Collected data:
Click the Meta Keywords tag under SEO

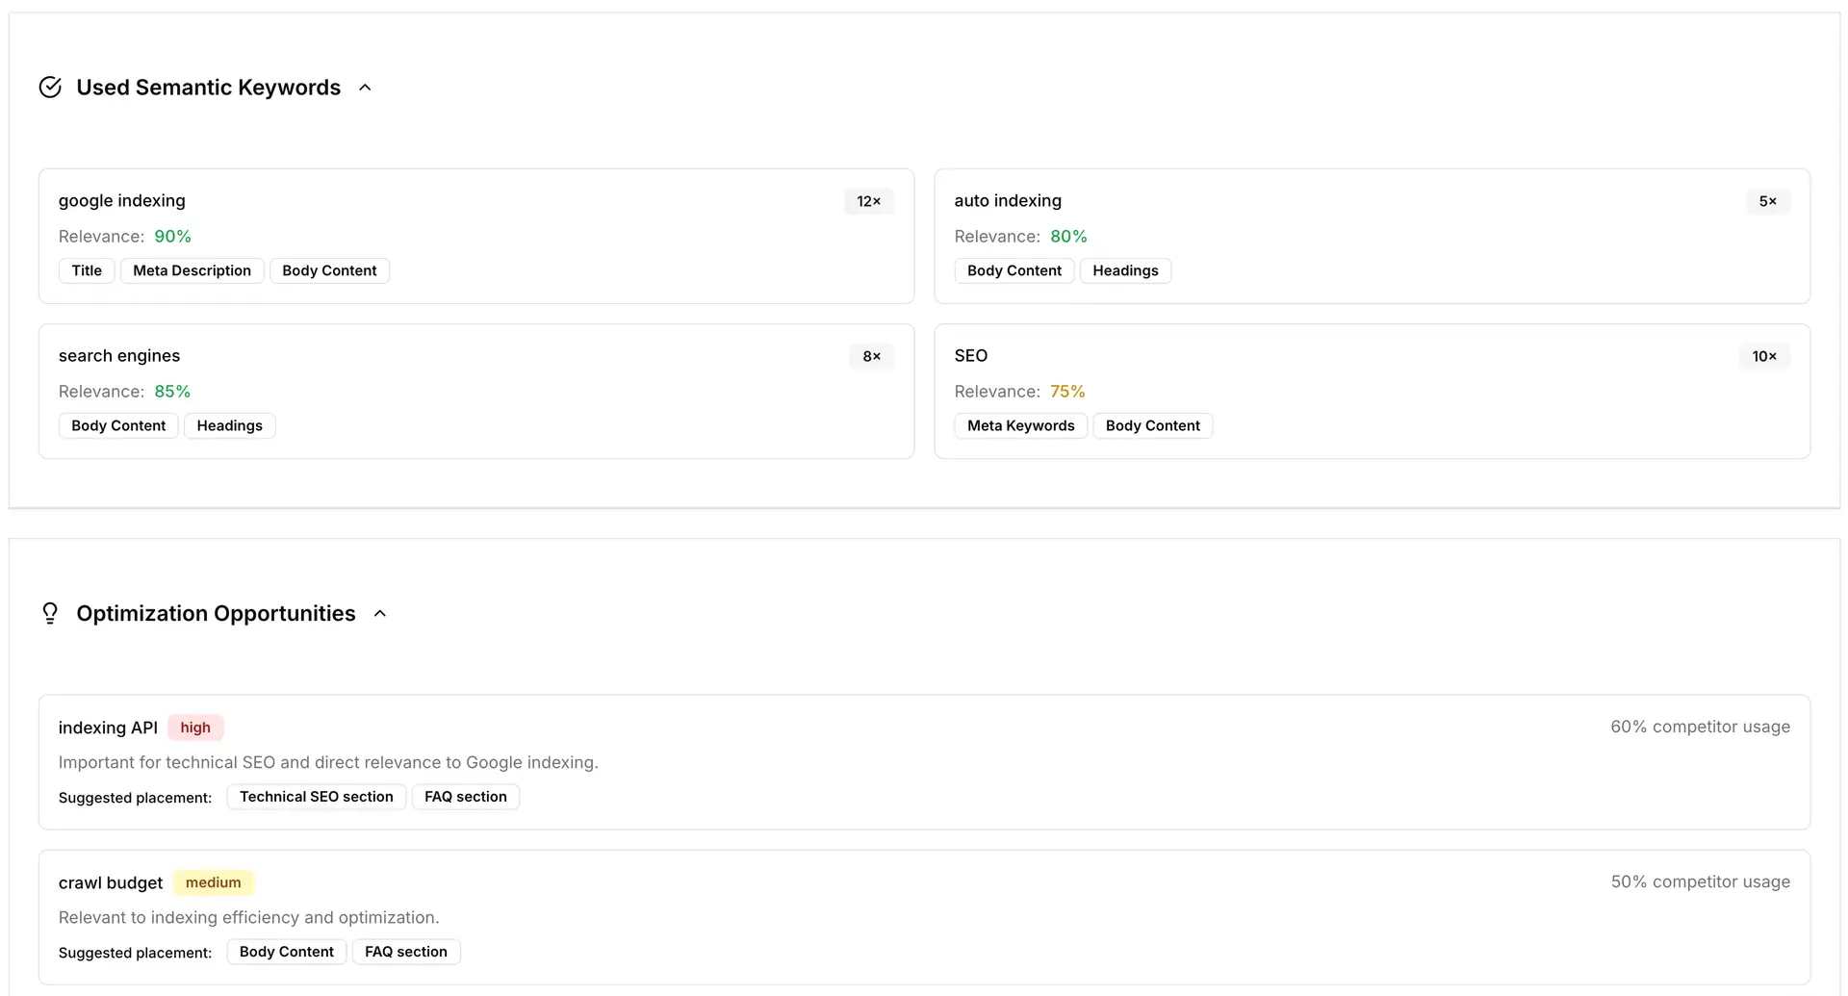[1020, 425]
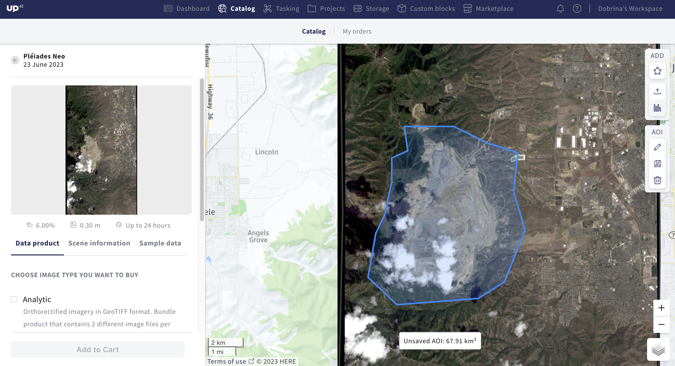675x366 pixels.
Task: Switch to the Scene information tab
Action: (99, 243)
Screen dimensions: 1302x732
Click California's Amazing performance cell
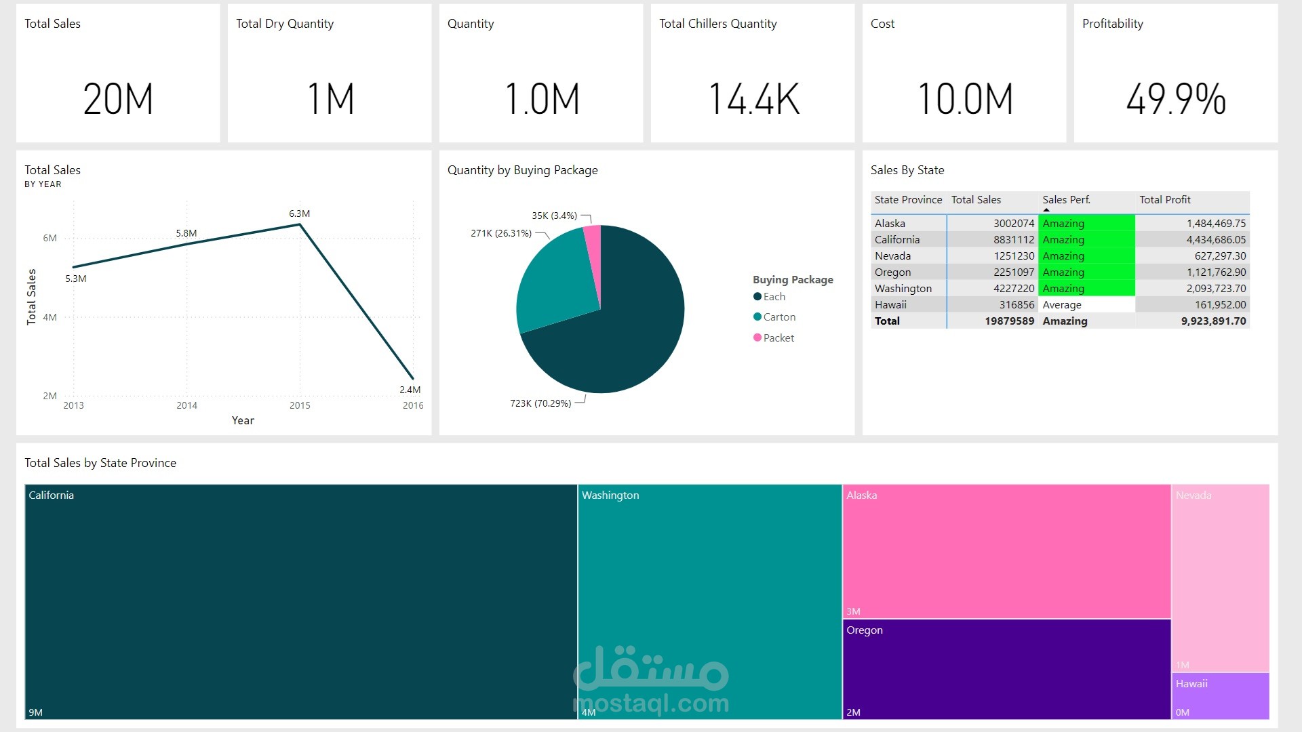1086,239
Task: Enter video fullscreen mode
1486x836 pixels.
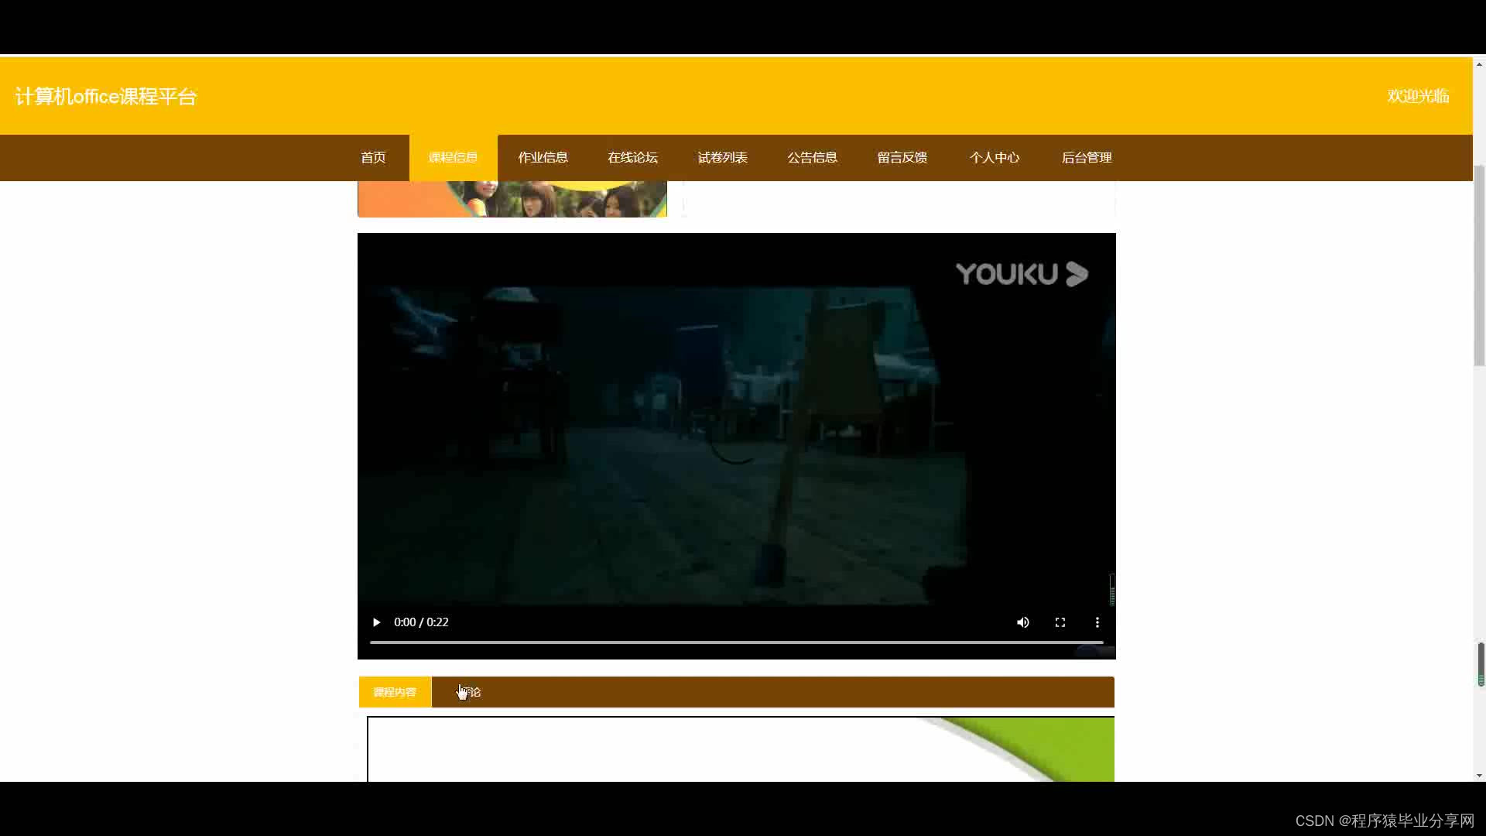Action: 1060,622
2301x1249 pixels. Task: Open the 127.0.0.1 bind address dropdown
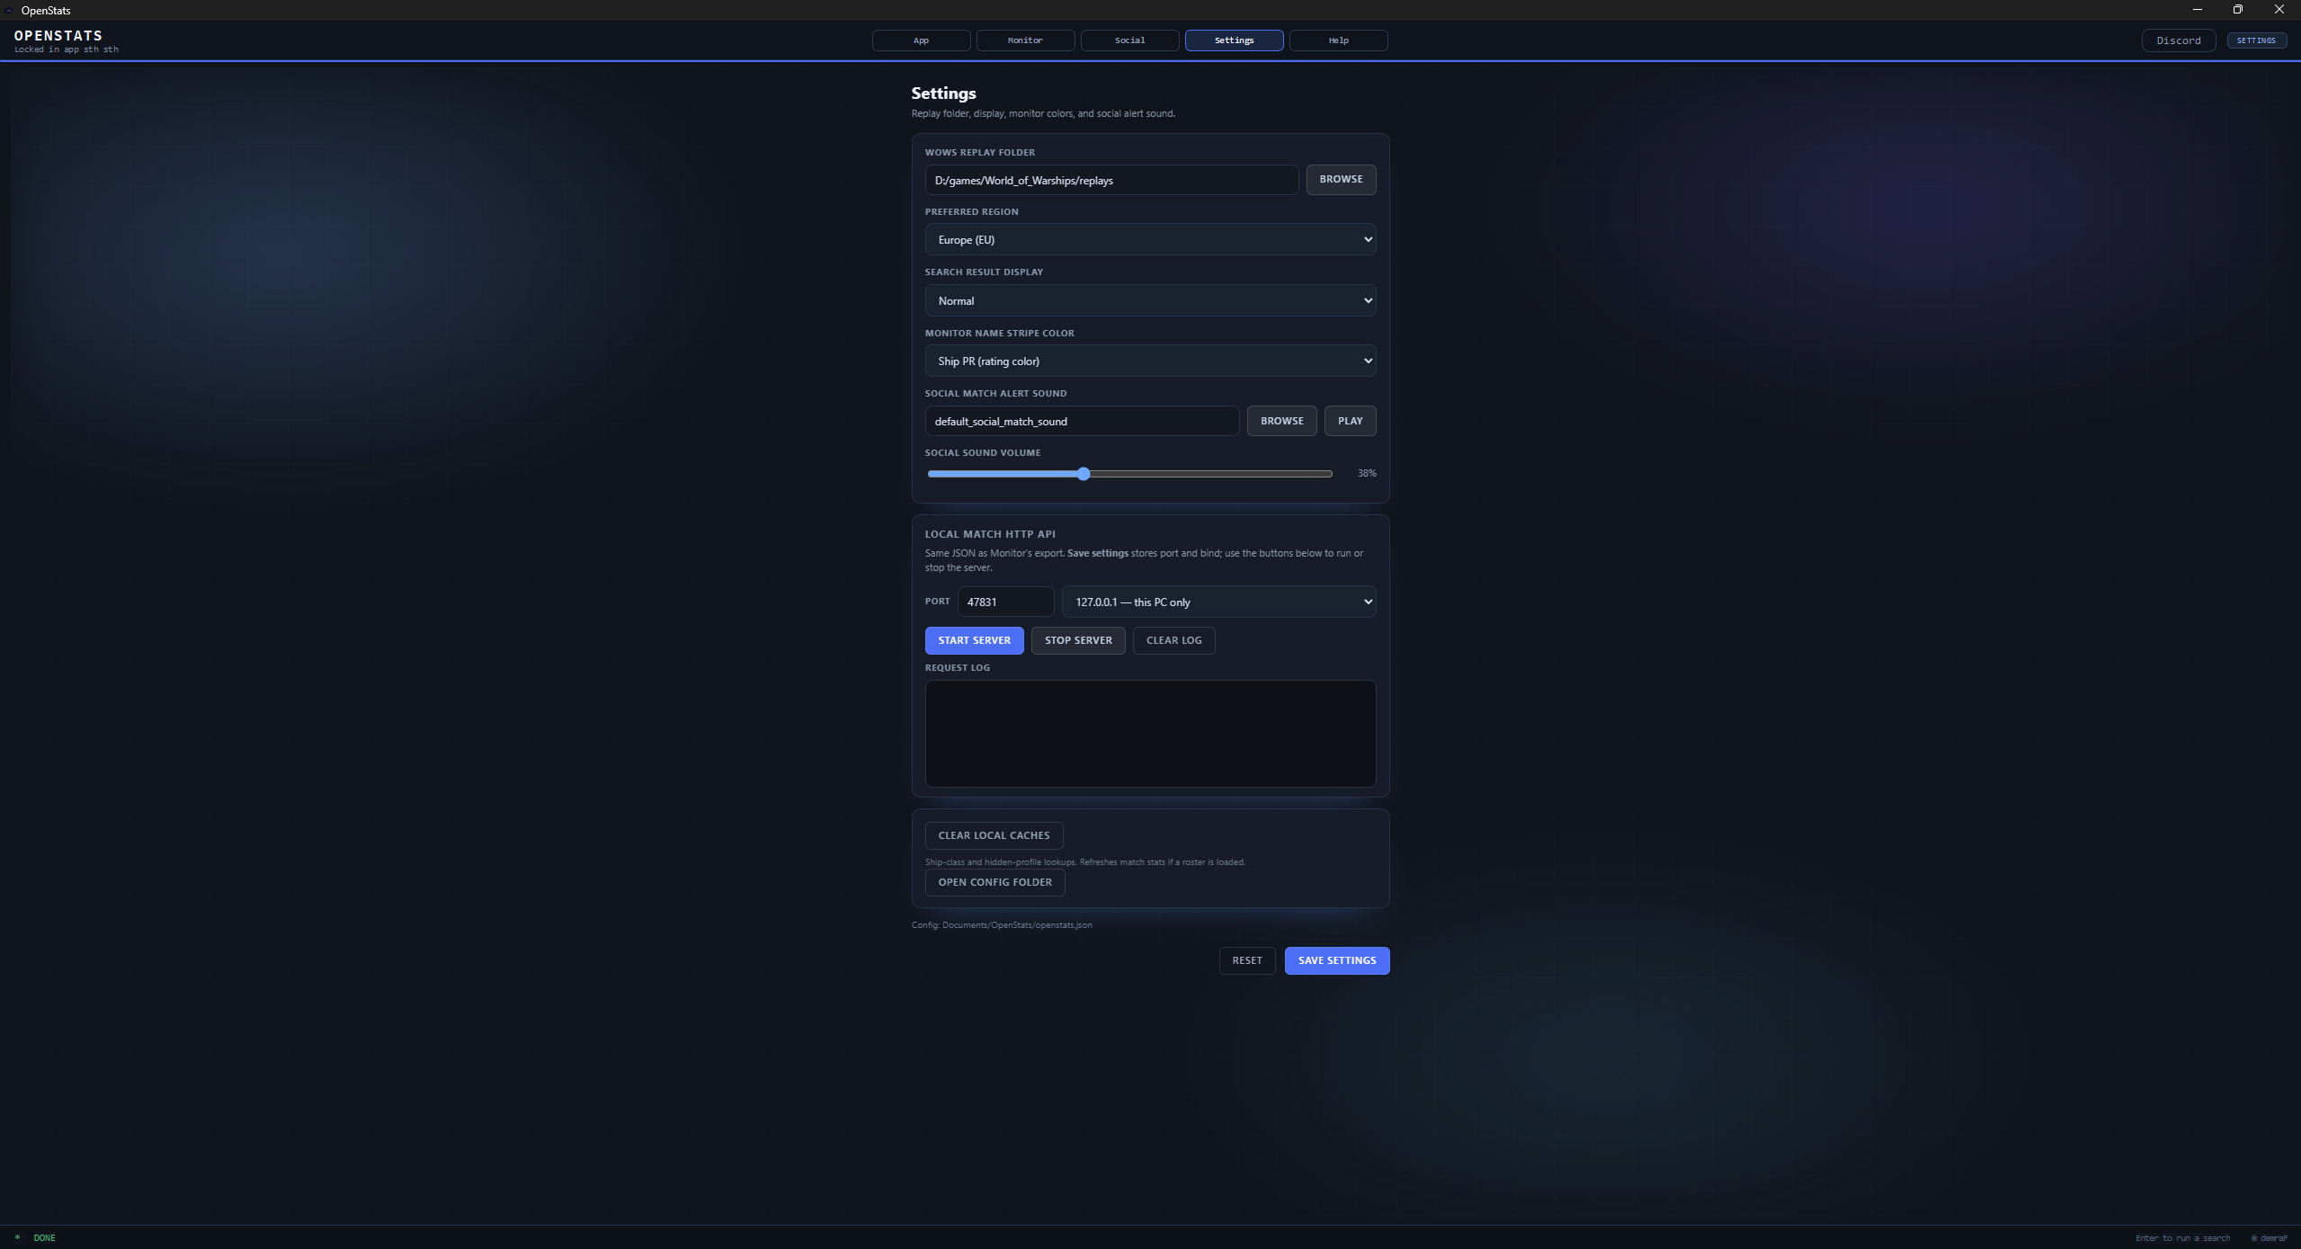(1217, 602)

Exercise details:
In the records above, find the line that contains "1486x836 pixels.". Retype it and every line after it, exactly, leaving out all pictures.

Exercise output:
1486x836 pixels.
Action: 1060,622
2301x1249 pixels. Task: Open the 127.0.0.1 bind address dropdown
(1217, 602)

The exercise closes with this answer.